EX-5.1 3 h71919exv5w1.htm EX-5.1 exv5w1
Exhibit 5.1
(VINSON & ELKINS LOGO)
March 31, 2010
Cardtronics, Inc.
3250 Briarpark Drive, Suite 400
Houston, Texas 77042
Re: Registration Statement on Form S-3 (the “Registration Statement”)
Ladies and Gentlemen:
     We have acted as counsel for Cardtonics, Inc., a Delaware corporation (the “Company”), with respect to certain legal matters in connection with (i) the proposed secondary offering, pursuant to that certain Underwriting Agreement, dated March 30, 2010 (the “Underwriting Agreement”), by and among the Company, the several selling stockholders named therein (the “Selling Stockholders”) and the several underwriters named therein (the “Underwriters”) for an aggregate of 7,000,000 shares (the “Firm Securities”) of Common Stock, par value $0.0001 per share, of the Company (the “Securities”) and, at the option of the Underwriters, an aggregate of not more than 1,050,000 additional shares (the “Optional Securities”) of the Securities and (ii) the various legal matters relating to the Firm Securities and Optional Securities.
     In rendering the opinions set forth below, we have examined (i) the registration statement on Form S-3 (File No. 333-164395) with respect to the Firm Securities and Optional Securities being offered by the Selling Stockholders (the “Registration Statement”); (ii) the prospectus dated March 11, 2010 (the “Prospectus”) included in the Registration Statement; (iii) the prospectus supplement dated March 30, 2010 (the “Prospectus Supplement”); (iv) the Second Amended and Restated Bylaws of the Company, dated as of December 14, 2007; (v) the Underwriting Agreement; (vi) resolutions of the Board of Directors of the Company dated on January 18, 2010 and the pricing committee thereof dated March 30, 2010; and (vii) such other certificates, statutes and other instruments and documents as we consider appropriate for purposes of the opinions hereafter expressed.
     In connection with this opinion, we have assumed that all Firm Securities and Optional Securities, as the case may be, will be issued and sold in compliance in the manner stated in the Registration Statement and the applicable Prospectus.
     Based upon the foregoing and subject to the assumptions, exceptions, limitations and qualifications set forth herein, we are of the opinion that the Firm Securities and Optional Securities to be sold by the Selling Stockholders in accordance with terms of the Underwriting Agreement, have been validly issued by the Company and are fully paid and non-assessable, except as described in the Prospectus Supplement and the Prospectus.
The opinions expressed herein are qualified in the following respects:
     A. We have assumed, without independent verification, that the certificates for the Firm Securities and Optional Securities, as the case may be, will conform to the specimens thereof examined by us and will have been duly countersigned by a transfer agent and duly registered by a registrar of the shares of Common Stock.
     B. We have assumed that (i) each document submitted to us for review is accurate and complete, each such document that is an original is authentic, each such document that is a copy conforms to an authentic original and all signatures on each such document are genuine, and (ii) each certificate from governmental officials reviewed by us is accurate, complete and authentic, and all official public records are accurate and complete.

 


 

     C. This opinion is limited in all respects to the federal laws of the United States, the Delaware General Corporate Law Act and the Constitution of the State of Delaware, as interpreted by the courts of the State of Delaware and of the United States.
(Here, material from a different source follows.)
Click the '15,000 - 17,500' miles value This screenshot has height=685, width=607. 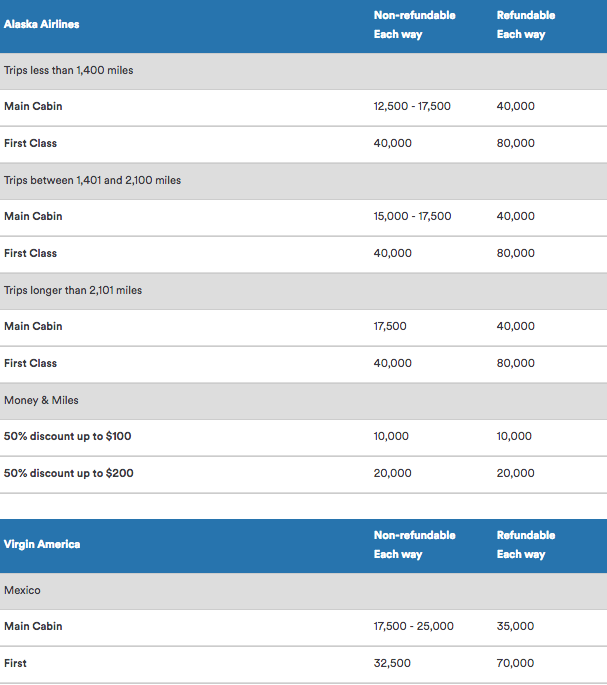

We are expressing no opinion as to the effect of the laws of any other jurisdiction, domestic or foreign. The opinions expressed herein are given as of the date hereof, and we undertake no, and hereby disclaim any, obligation to advise you of any change in any matter set forth herein. For purposes of this opinion, we assume that the Firm Securities or Optional Securities, as the case may be, will be issued in compliance with all applicable state securities or blue sky laws.
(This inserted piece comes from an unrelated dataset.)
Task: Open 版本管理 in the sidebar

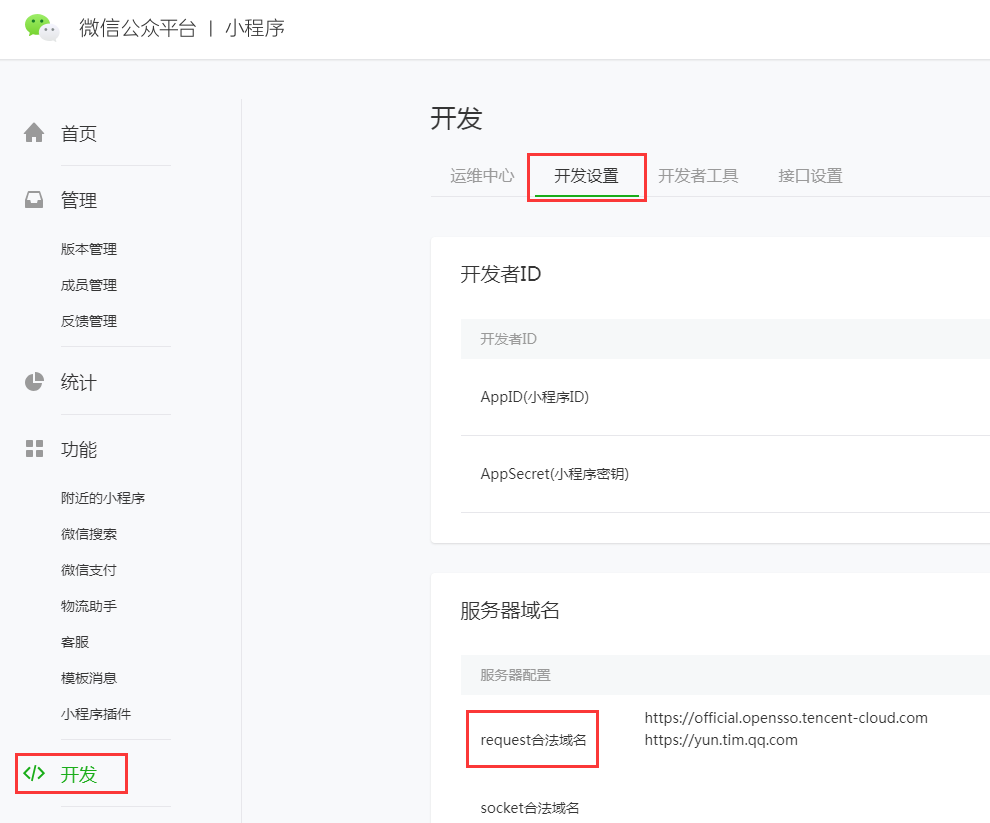Action: point(89,249)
We hereby consent to the filing of this opinion of counsel as Exhibit 5.1 to the Current Report on Form 8-K of the Company dated on or about the date hereof, to the incorporation by reference of this opinion of counsel into the Registration Statement and to the reference to our Firm under the heading “Legal Matters” in the Prospectus Supplement and the Prospectus. In giving this consent, we do not admit that we are within the category of persons whose consent is required under Section 7 of the Securities Act or the rules and regulations of the Commission issued thereunder.
         
Very truly yours,
 
   
/s/ Vinson & Elkins L.L.P.      
Vinson & Elkins L.L.P.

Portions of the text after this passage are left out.